*** Begin section ***

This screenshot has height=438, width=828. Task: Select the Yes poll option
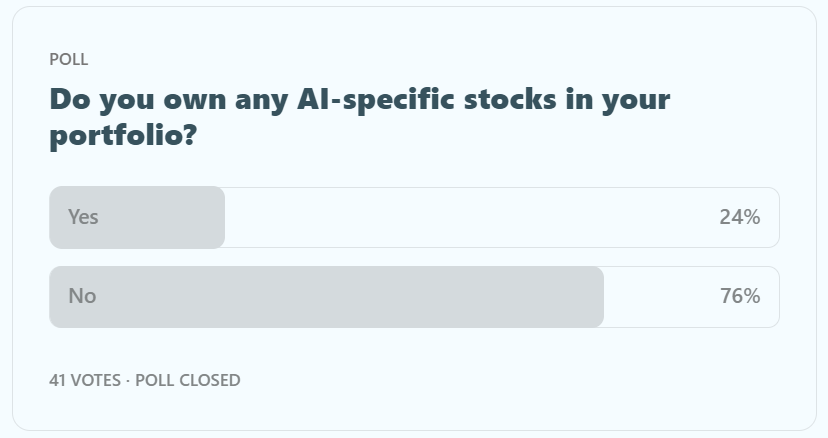(x=83, y=217)
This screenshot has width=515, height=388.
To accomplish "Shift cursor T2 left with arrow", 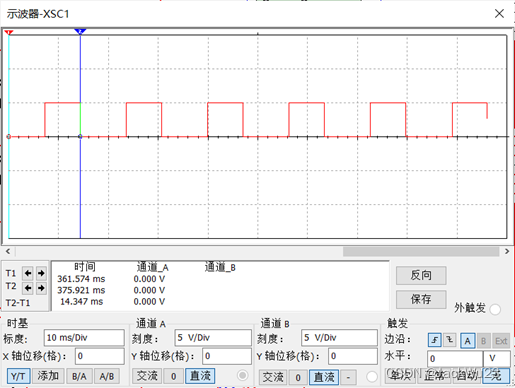I will click(28, 288).
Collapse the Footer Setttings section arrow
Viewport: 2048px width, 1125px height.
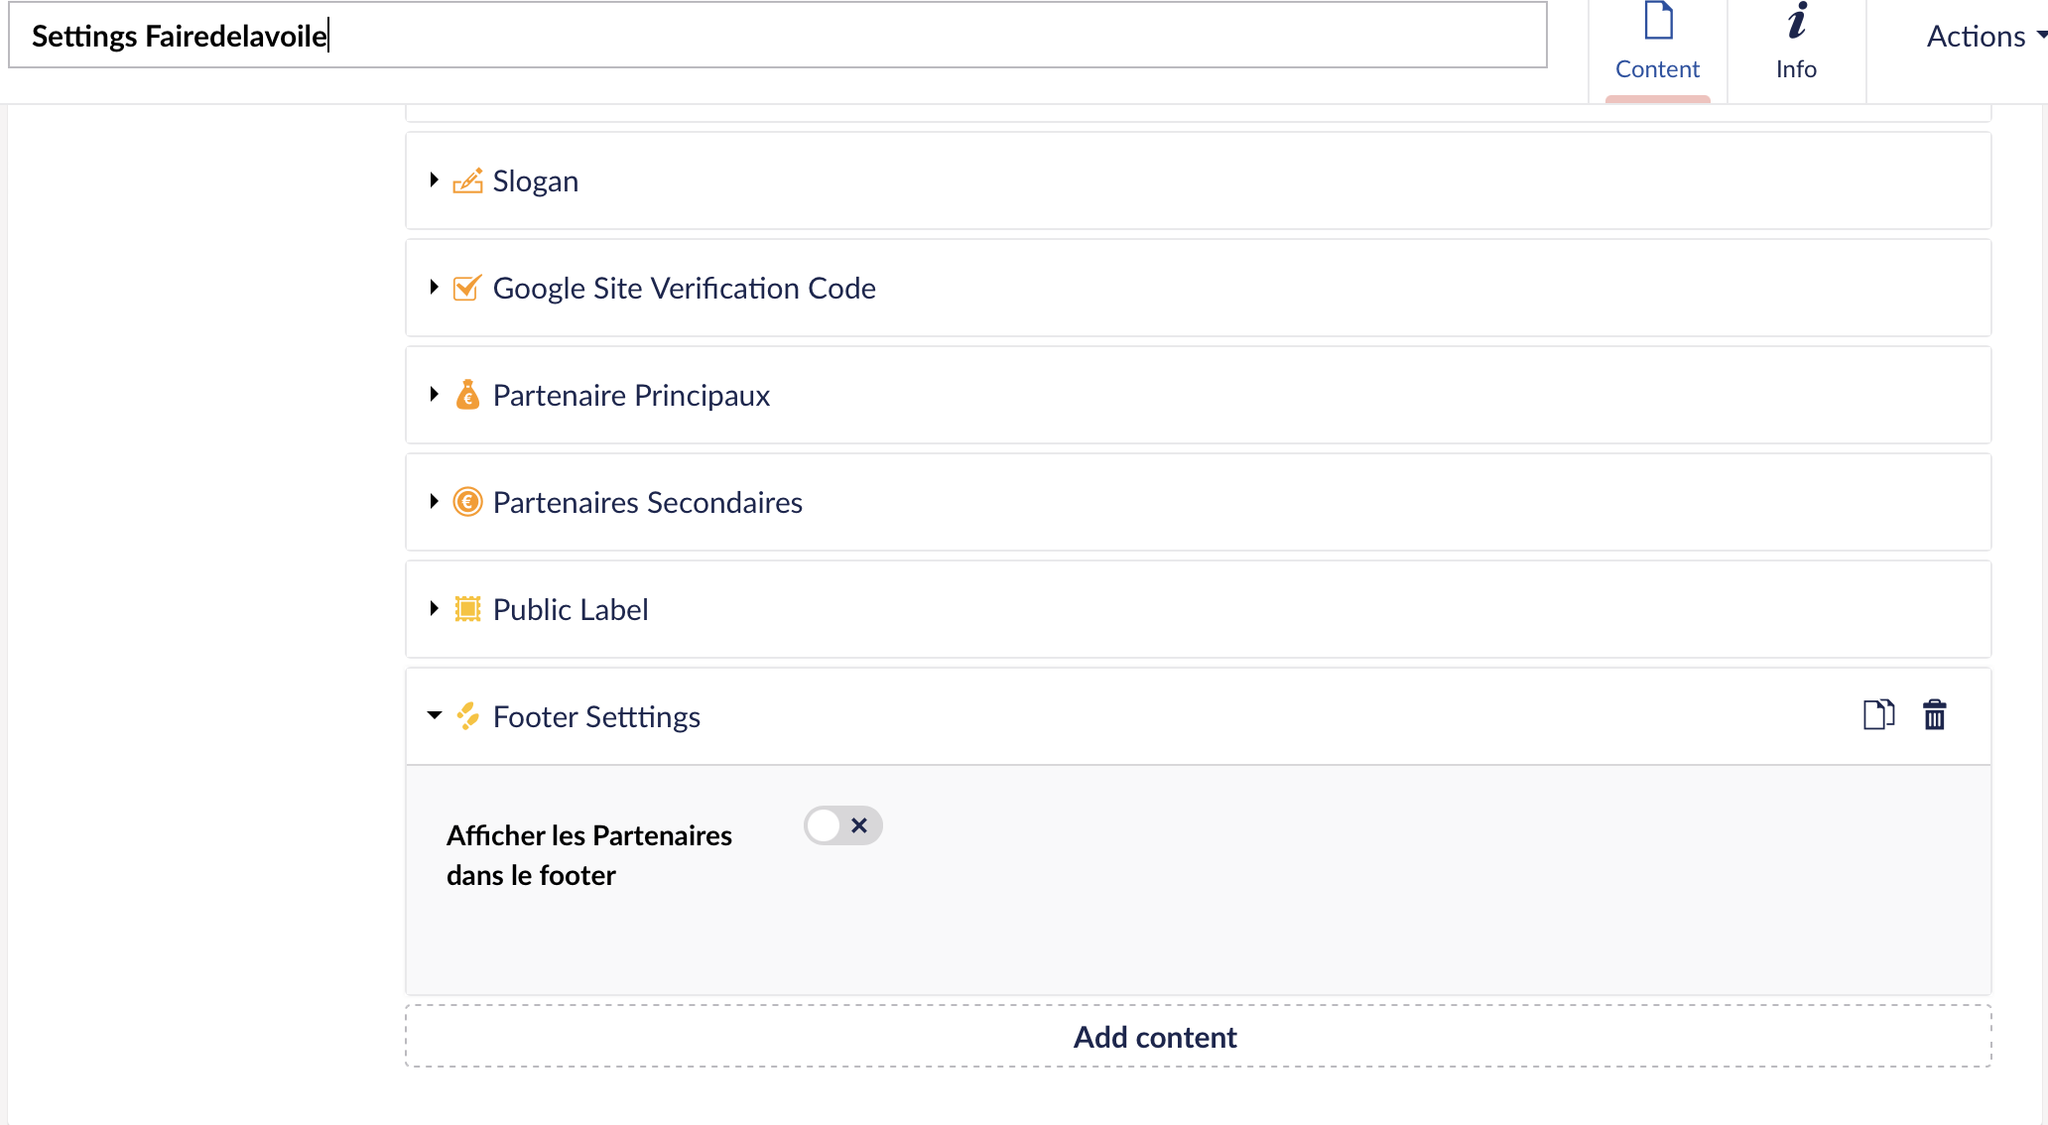pos(434,715)
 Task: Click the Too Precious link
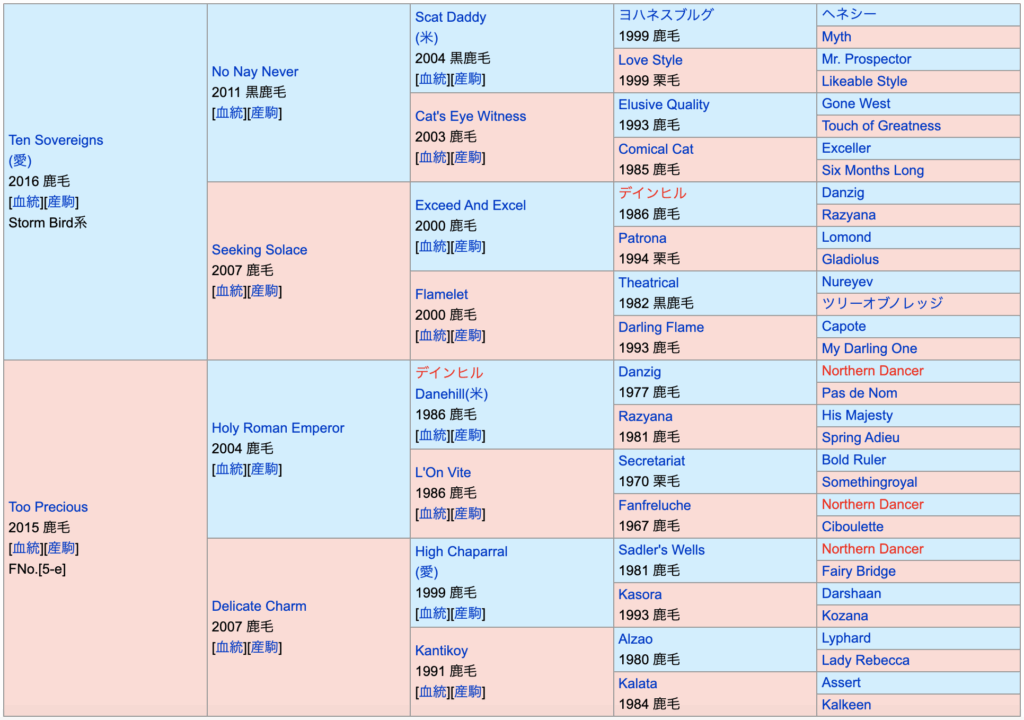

*** End section ***

EXERCISE GOAL
Each line from the line containing "Collapse the Footer Setttings section arrow" through the final line of the data above must be retyped exactly; nothing else, and no pictures, may appear.

RESPONSE BELOW
Collapse the Footer Setttings section arrow
Viewport: 2048px width, 1125px height.
pos(434,715)
 Task: Click the Too Precious link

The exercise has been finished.